Day1 Machine Learning (ML) Basics

An introduction to machine learning

definition

　　The definition of machine learning given by Tom Mitchell: For a certain type of task T and performance measure P, if the performance of a computer program measured by P on T improves itself with experience E, then the computer program is said to learn from experience E.

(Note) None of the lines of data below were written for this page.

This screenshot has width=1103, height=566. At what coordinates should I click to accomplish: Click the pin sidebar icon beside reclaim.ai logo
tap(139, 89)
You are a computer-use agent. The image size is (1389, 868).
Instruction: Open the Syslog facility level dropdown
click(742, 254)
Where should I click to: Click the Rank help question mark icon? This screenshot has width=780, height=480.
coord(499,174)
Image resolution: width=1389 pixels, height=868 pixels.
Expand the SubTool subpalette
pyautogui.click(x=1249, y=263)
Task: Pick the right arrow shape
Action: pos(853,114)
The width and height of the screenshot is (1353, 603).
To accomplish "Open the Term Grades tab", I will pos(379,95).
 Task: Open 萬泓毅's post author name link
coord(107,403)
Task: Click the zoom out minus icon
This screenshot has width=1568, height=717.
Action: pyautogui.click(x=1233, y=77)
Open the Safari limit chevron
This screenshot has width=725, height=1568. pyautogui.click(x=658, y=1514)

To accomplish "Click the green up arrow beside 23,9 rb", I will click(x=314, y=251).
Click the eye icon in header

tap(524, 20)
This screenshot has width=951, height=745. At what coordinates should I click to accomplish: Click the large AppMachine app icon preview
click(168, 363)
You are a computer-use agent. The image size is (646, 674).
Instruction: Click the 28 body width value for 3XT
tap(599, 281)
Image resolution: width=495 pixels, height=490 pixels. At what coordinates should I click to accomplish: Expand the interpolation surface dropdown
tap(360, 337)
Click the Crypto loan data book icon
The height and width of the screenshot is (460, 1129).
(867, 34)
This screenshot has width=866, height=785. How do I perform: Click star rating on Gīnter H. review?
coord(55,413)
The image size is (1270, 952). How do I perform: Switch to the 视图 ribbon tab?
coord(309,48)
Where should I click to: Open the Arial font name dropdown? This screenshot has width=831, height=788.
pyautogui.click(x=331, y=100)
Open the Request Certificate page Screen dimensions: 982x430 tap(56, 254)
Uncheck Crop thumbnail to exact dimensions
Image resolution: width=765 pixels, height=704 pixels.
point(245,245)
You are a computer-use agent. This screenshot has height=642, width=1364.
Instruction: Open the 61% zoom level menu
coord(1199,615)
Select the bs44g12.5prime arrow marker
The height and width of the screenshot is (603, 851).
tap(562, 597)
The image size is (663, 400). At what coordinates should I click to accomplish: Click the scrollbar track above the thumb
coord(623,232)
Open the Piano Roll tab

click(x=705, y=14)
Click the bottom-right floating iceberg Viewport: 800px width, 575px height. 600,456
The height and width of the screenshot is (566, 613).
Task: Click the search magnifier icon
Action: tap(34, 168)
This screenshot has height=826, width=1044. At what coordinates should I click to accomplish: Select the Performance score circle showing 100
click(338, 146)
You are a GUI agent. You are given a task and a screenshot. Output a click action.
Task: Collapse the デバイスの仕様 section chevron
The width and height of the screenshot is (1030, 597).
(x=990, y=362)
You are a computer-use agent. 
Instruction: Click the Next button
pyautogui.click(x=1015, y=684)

　　The definition of machine learning given by Baidu Encyclopedia: Machine learning is a multi-disciplinary interdisciplinary, involving probability theory, statistics, approximation theory, convex analysis, algorithm complexity theory and other disciplines. It specializes in how computers simulate or realize human learning behaviors to acquire new knowledge or skills, and to reorganize existing knowledge structures to continuously improve their performance.

Classification

　　Supervised learning (supervised learning): The data set is labeled, that is to say, the answer is known to the given sample. Most of the models we have learned belong to this category, including K-nearest neighbor algorithm, decision tree , Naive Bayes, logistic regression, support vector machines, etc.;

　　Unsupervised learning: Contrary to supervised learning, the data set is completely unlabeled. The main basis is that similar samples are generally close in distance in the data space, so that the samples can be classified by distance calculation. Including clustering, EM algorithm, etc.;

　　Semi-supervised learning (semi-supervised learning): Semi-supervised learning is generally aimed at the problem that the amount of data is super large but there are few labeled data or the acquisition of labeled data is difficult and expensive, and part of the training is labeled. and part of it is not;

　　Reinforcement learning: The way to always motivate learning, through the incentive function to let the model continuously adjust according to the situation encountered;

Related concepts

　　Training set (training set/data)/training examples (training examples): used for training, that is, the data set that generates the model or algorithm;

　　Test set (testing set/data)/testing examples (testing examples): Data sets used to test the learned models or algorithms;

　　Feature vector (features/feature vector): a collection of attributes, usually represented by a vector, attached to an instance;

　　label: the label of the instance category;

　　positive example;

　　反例(negative example)；

Deep Learning

　　It is a new field based on machine learning. It is originated from the neural network algorithm inspired by the structure of the human brain and the depth of the model structure. algorithm. Deep learning, as an extension of machine learning, is used in image processing and computer vision, natural language processing, and speech recognition.

machine learning steps

　　First split the data into a training set and a test set, then use the feature vectors of the training set and the training set to train the algorithm, and then use the learned algorithm on the test set to evaluate the algorithm (may be designed to adjust the parameters (parameter tuning) , with a validation set.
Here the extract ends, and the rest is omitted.